My first experience with campfire cooking was at Girl Scout Camp where, after cutting the lids off of coffee cans and after cleaning out the grounds, we added diced potatoes, carrots and beef, set the open can on the flat surface of a fire and waited for our stew to cook.

And then we waited some more, getting hungrier by the minute. Unfortunately, the meat and the potatoes never cooked long enough to become tender, and errant mosquitoes found their way into the open tins. It was not, overall, an experience that made me want to try it again.

“Campfire cooking doesn’t have to be just hot dogs and marshmallows,” says Brad Bumgardner, head interpretative naturalist at the Indiana Dunes State Park. “Almost anything you cook at home you can cook outdoors.”

Bumgardner, who recently returned from a 10-day camping trip across the western part of this country and up into Alberta, certainly knows about outdoor cookery. He says it’s a matter of common sense.

“When you’re working with fire, either on an outdoor grill or a campfire, you need to be careful where you place things so you can get to them easily when the fire is going,” he says. “And you need to keep in mind that heat transfers to handles but that’s no different than in your own kitchen.”

Other safety factors include not wearing sandals or open toe shoes when you get close to the fire and don’t use cookware with plastic handles as they can melt. Fried foods that splatter should be avoided as well as fatty foods which can drip and cause the flames to flare up.

And while you don’t need a lot of equipment to be a campfire cook, Bumgardner praises the effectiveness of a Dutch oven — one of those large metal (usually cast iron) pots with lids. He uses his to make a variety of dishes, including his personal favorite Easy Cheesy Potatoes — seasoned hamburger meat layered with a mixture of shredded cheese, sour cream, Worcestershire sauce, a can of cream of celery soup and another of cream of mushroom and chopped onions.

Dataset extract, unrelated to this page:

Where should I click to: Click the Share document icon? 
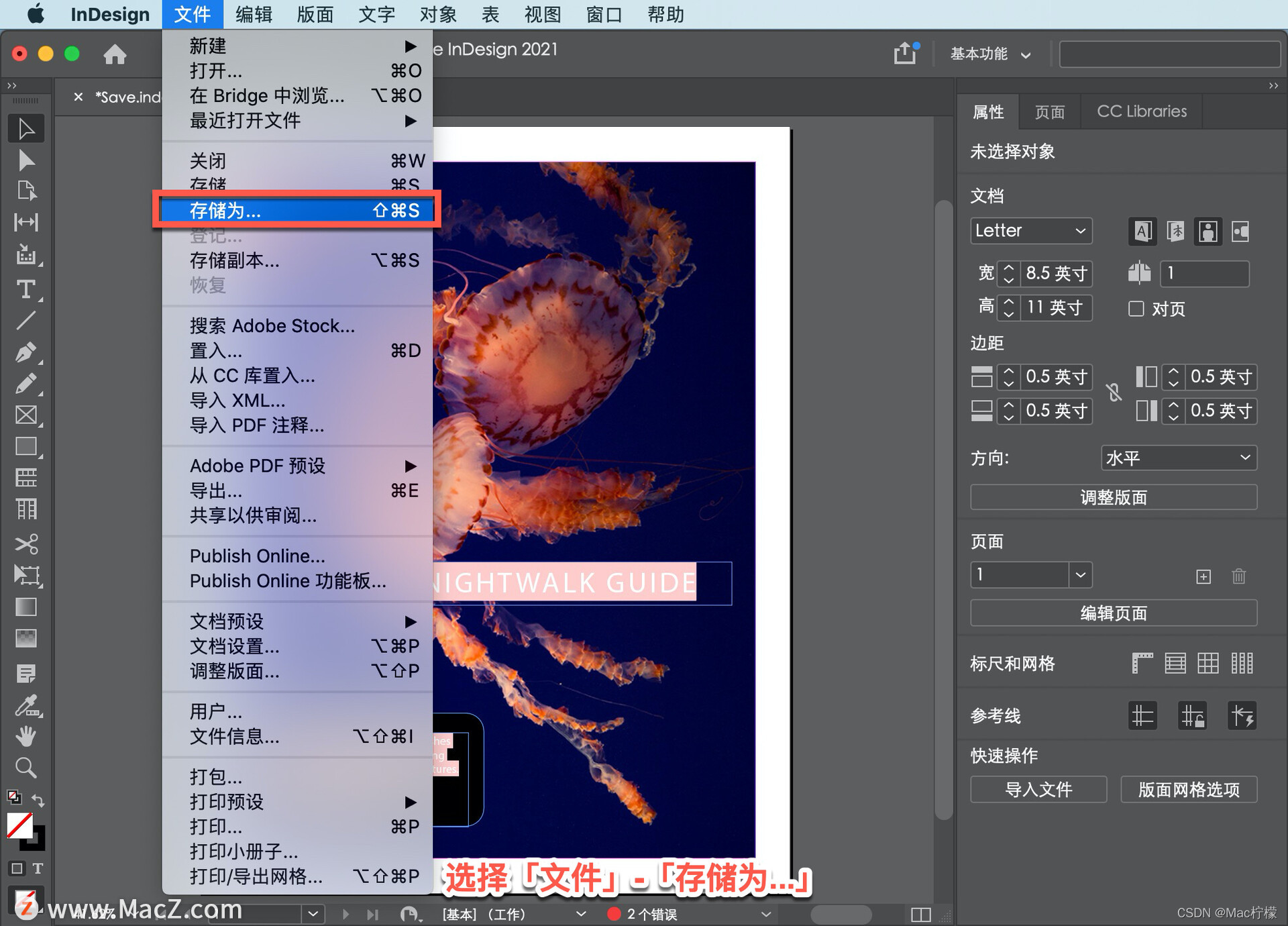tap(904, 53)
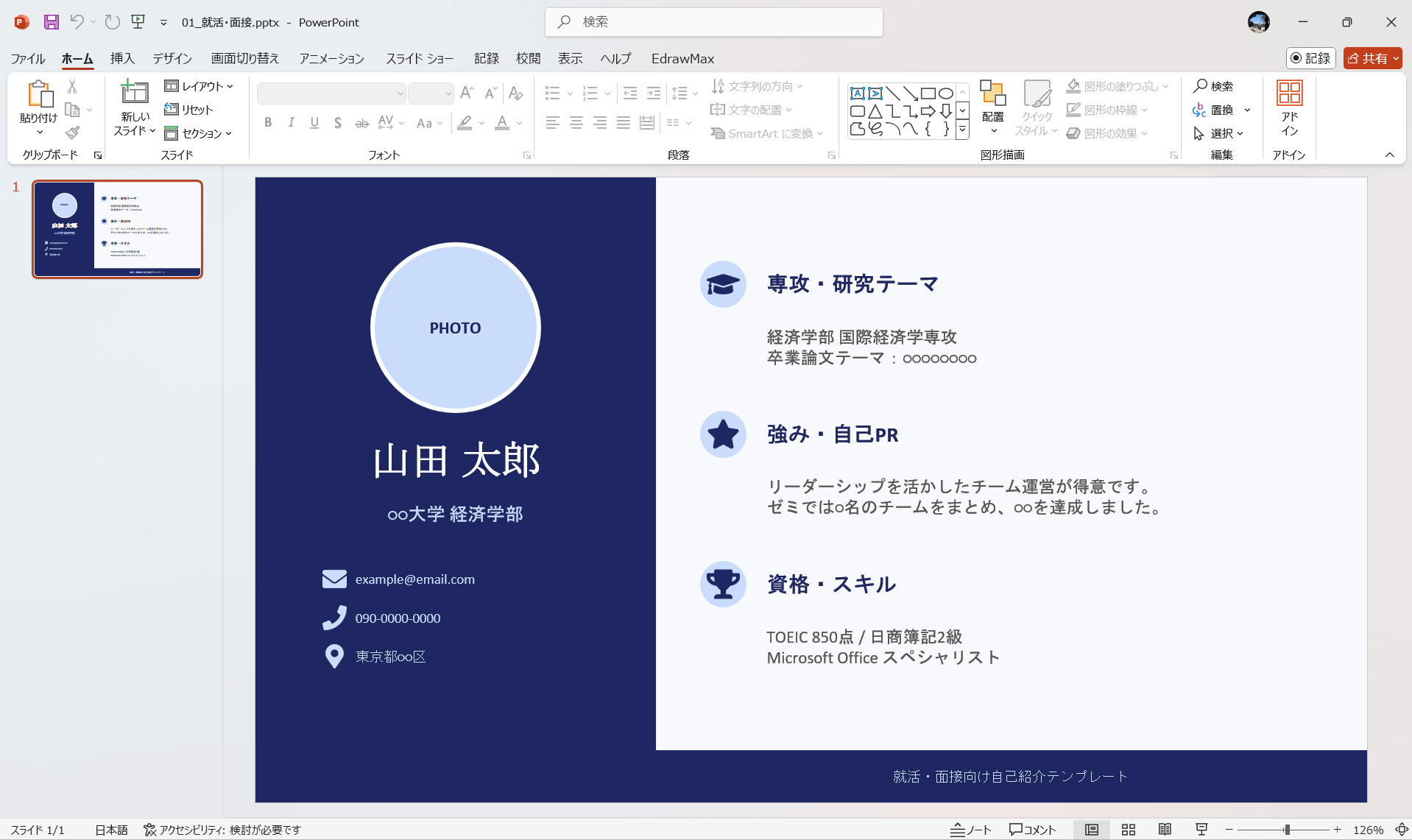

“You cover it all with some more cheese and let it cook for about 20 to 25 minutes,” he says.

But campfire cooking can be even more basic than that.

“It’s easy to make an omelet using Ziploc Zip'N Steam cooking bags,” Bumgardner says. “Just put some water in a Dutch oven or metal container, mix eggs and cheese with salt and pepper and put it in one of the bags, place in boiling water and just cook until they’re done.”

In her book, "Campfire Cuisine: Gourmet Recipes for the Great Outdoors" (Quirk $15.95), author Robin Donovan says she became interested in writing the book after noticing many of the campers around her were dining mainly on hot dogs.

“Food just tastes better when you’re outside and if you go to the effort of making a nice meal with good ingredients while camping, you’ll appreciate it that much more,” she says. She focused on easy and quick to make recipes with less that call for five to six ingredients at the most. “The biggest thing you can do to make it easier is to plan ahead. Before you go, make a meal plan, get what you need at the store and organize it in such a way that when it’s time to cook, you’re ready to go. I measure a lot of stuff ahead of time and put it in marked plastic, sealed bags. For example, with pancakes, you can pre-mix the ingredients and then all you have to do is add an egg and milk.”

Tin foil is your friend when you’re cooking over an open fire, Bumgardner says.

“You can use it to wrap up anything from fish to dessert for cooking,” he says. One easy recipe is for banana boats — bananas sliced lengthwise and then topped with marshmallows and chocolate chips which are wrapped tightly in tin foil and cooked for about five to 10 minutes, he says.

Donovan says s’moredillas — a take on s’mores — are one of her favorites. Place chocolate chips (you can use either all milk chocolate or a mixture of milk and white chocolate, too) and marshmallows in a flour tortilla, fold into a packet and then wrap in tin foil. Cook over the fire for three minutes on each side.